* _Text excerpt_:
- - -

Wednesday, June 24, 2026

ICYMI

“Curtains For Keir:” UK Premier Keir Starmer is Out




 June 23, 2026

Keir Starmer at Number 10 Downing Street upon his appointment. Picture by Kirsty O’Connor/ No 10 Downing Street. OGL 3

But what we’re really seeing is a grotesque blend of the worst of Thatcherism with the worst of Blairism: bad aspects of “neoliberalism” coexisting with bad aspects of bureaucratic statism. The result combines top-down statist nitpicking with Thatcherite ownership models; corporate, Whitehall and town hall management structures amalgamating into a public-private-partnership blob….

Political commentator Jonny Ball

After Labour’s disastrous performance in local elections in England and parliamentary elections in Wales and Scotland in May, it became highly likely that Keir Starmer’s days as prime minister were numbered. This proposition was confirmed by the result of the Makerfield byelection a few days ago in which the Greater Manchester mayor Andy Burnham (though he is Liverpudlian), widely tipped to launch a bid to overthrow Starmer as prime minister if he won the byelection and entered parliament, did so with a huge majority, tallying over 50% of the vote.

- - -

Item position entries
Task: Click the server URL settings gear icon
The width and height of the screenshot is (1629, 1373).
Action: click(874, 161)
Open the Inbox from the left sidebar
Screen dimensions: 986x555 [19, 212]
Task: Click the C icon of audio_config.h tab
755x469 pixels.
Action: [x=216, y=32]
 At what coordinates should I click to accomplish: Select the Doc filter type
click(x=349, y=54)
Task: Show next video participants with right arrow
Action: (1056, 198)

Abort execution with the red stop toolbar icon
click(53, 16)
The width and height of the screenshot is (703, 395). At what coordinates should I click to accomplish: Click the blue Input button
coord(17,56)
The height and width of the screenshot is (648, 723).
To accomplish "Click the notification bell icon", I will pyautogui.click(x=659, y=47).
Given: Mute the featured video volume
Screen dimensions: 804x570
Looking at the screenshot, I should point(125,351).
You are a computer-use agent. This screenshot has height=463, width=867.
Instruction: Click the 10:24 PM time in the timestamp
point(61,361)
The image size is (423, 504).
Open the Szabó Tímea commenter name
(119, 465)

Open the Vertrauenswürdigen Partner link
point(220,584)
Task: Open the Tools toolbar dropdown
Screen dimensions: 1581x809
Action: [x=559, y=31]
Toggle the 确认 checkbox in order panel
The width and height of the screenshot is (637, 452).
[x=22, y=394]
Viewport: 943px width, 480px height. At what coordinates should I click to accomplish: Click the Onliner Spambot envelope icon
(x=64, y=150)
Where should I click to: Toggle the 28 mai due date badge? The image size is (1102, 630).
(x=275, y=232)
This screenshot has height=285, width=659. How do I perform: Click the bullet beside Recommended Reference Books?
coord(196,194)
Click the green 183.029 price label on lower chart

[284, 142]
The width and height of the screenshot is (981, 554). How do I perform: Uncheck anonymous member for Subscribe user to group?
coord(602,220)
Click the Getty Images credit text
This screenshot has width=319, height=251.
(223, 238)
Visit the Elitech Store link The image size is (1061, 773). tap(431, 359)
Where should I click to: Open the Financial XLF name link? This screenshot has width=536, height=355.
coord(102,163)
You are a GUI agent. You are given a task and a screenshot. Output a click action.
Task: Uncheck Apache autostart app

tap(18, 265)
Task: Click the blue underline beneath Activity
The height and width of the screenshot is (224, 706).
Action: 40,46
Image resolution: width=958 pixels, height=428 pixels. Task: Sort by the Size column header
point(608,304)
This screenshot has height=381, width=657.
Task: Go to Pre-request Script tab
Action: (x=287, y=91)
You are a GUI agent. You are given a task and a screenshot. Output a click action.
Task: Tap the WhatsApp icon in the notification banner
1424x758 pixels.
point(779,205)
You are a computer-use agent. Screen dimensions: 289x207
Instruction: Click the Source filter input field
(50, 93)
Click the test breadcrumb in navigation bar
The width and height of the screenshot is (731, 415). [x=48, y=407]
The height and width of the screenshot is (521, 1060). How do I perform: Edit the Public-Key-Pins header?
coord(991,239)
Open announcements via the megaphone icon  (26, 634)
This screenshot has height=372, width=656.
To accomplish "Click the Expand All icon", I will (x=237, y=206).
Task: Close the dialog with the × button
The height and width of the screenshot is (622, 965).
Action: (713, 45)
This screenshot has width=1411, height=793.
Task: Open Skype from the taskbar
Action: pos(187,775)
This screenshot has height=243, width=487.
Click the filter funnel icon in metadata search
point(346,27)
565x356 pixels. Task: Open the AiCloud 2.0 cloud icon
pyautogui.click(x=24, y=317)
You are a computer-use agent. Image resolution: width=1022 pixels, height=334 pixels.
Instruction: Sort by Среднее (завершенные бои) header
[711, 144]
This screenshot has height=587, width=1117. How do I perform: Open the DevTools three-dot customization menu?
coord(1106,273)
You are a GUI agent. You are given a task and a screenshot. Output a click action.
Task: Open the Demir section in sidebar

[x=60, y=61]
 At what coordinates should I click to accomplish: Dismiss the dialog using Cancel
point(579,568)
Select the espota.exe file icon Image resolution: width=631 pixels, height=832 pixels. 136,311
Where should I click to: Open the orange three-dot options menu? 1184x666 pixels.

- - -

* _The tasks_:
- A) Which people are named by both first and last name in the article on Keir Starmer leaving office?
- B) Pick up the article on Keir Starmer's exit from its last sentence and keep writing it.

* _Results by task_:
- A) Keir Starmer, Kirsty O'Connor, Jonny Ball, Andy Burnham

- B)
Before the byelection Starmer lurched, seemingly almost weekly, from one political stumble to another. Numerous “relaunches”, “rebrandings”, and “resets” followed these stumbles, along with renewed pledges with regard to “mission” and “delivery”. All to no avail. Management-speak could not cloak the paucity of significant policy proposals and their implementation. Beyond vacuous soundbites, there was simply no considered argument advanced on behalf of the “mission” and what “delivery” was really about.

The background to Starmer’s failure has been revealed by several biographies and accounts of his precipitous rise to power. Starmer became an MP in 2015, having been Director of Public Prosecutions from 2008 to 2013 (for which he received his knighthood). He was elected leader of the Labour party in 2020, following Jeremy Corbyn’s resignation after Labour’s defeat at the 2019 general election. Starmer campaigned for the party leadership under what soon turned out to be a false prospectus.

His leadership campaign hinged on Labour’s broadly social-democratic general election manifesto, which he promptly jettisoned once he won the leadership contest. He then purged the party of its leftists, with the aim of restoring Labour’s Blairite wing to ascendency within the party. Leaks and disclosures since the 2024 election indicate quite clearly that the Blairites plotted within Labour HQ to defenestrate Corbyn, while receiving considerable assistance from the UK’s overwhelmingly rightwing media when it came to smearing Corbyn and his supporters.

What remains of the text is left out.